Review your life cover regularly to ensure your protection payment goes to the right person if the worst happens.

 divorce papers

If the worst happened to you, would your life insurance or death-in-service payout end up in your ex-wife or ex-husband’s bank account? 

That is the potential prospect for thousands of people who fail to keep their policy paperwork up to date. 

If it has been years since you joined your current employer or took out a life insurance policy, the person who you would like to benefit from any protection could well have changed – for example if you’ve since divorced or split up with a long-term girlfriend or boyfriend. 

Now is the time to make sure that your current wishes would be carried out. 

Life cover from your firm 

Many companies offer their workers death-in-service benefits, which provide an individual’s family with a lump sum payment if they die during their employment at that firm. 

These payments are made irrespective of whether the death occurs at the workplace or is in any way related to that job. 

Similarly, the families of company pension scheme members may also be entitled to a payout from the pension if the member dies before reaching retirement age. 

If either of these types of insurance applies to you, you will have been asked upon joining the company or pension scheme to name a beneficiary by filling out a form – you may not even remember doing this. But you should ask yourself: is this named beneficiary still the person I would most want to receive any payout?

Prevent ex-partners getting your payout

You may assume that, because you’ve been divorced, your ex is no longer entitled to a share of any of your assets. But this does not affect your death-in-service benefits: a divorce does not invalidate your choice of beneficiary. 

The only way you can change it is by talking to your human resources department, and filling out a new nominated-beneficiary form.

Matthew Lloyd, head of life insurance at, says: “Updating your nominated beneficiaries form if you have death-in-service cover through your company is something that you should do regularly. 

“If you die without having completed or updated your form, the money could go to the wrong person, potentially an old boyfriend or girlfriend or ex spouse even. It’s always a good idea to review your beneficiaries with major life changes such as the birth of children and divorce or marriage. 

“You should also consider whether your death-in-service benefits are enough to cover your existing debts, such as your mortgage and other loans, and replace your income in the long term. If not you should consider taking out some additional cover.” 

Standard life insurance 

Life insurance glossary

The situation when it comes to your own life insurance is different, and depends on how the policy was set up.

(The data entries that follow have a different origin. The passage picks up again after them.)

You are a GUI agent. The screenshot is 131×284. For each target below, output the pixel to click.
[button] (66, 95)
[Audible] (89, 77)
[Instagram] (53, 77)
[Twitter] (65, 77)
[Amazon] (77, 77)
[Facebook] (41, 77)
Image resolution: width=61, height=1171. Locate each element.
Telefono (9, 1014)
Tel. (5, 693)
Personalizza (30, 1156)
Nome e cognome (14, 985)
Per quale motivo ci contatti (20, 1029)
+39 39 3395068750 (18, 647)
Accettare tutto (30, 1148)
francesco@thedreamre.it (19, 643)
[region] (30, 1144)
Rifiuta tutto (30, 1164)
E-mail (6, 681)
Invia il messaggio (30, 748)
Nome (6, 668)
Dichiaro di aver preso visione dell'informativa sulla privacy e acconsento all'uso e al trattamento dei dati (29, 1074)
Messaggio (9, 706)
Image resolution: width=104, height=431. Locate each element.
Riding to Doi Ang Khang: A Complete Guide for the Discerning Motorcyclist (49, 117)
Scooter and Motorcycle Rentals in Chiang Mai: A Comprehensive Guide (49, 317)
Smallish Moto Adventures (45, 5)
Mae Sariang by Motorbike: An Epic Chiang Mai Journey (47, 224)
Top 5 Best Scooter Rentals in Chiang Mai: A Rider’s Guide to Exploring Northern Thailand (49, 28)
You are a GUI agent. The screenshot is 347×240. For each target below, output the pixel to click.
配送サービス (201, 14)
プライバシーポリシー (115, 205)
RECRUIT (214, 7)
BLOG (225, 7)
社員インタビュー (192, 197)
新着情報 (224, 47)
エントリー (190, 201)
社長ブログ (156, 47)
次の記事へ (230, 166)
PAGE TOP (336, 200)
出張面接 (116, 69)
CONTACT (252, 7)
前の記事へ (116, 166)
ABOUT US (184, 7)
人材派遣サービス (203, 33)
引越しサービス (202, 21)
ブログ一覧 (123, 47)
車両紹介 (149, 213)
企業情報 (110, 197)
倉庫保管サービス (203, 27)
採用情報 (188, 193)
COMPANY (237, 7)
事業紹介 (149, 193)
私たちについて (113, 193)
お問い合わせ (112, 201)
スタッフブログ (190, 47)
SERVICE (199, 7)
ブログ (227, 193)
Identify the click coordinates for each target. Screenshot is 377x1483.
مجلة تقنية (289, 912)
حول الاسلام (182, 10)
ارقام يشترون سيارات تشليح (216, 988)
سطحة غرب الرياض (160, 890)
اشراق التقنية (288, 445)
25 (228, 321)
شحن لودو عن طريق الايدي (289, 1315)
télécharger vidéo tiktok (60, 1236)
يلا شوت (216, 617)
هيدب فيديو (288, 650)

With a normal life policy, any payout becomes part of the deceased person’s estate, to be shared out among the beneficiaries named in their will.

If there is no will, the assets are distributed according to intestacy laws. This usually means that the assets go to the spouse or civil partner, but this is not guaranteed, so you should consider making a will to ensure your wishes are followed explicitly.

But if you set a life policy up in trust, you will have to name beneficiaries of the trust, as well as the trustee or trustees who are responsible for it.

Again, if your family circumstances change, so might your desired beneficiary, so you will need to talk to your insurer and/or trustee to guarantee that any potential payout goes to the right person.

Regular reviews

Making sure your named beneficiary is up-to-date is just one reason you should review your life cover on a regular basis.

As your circumstances change, so might your insurance requirements: for example if you have more children or buy a more expensive house, you may want to be insured for a larger amount.

Or you may extend the term of your mortgage, because you’re moving or you want to reduce your monthly repayments. Your life insurance cover may need to be extended to match.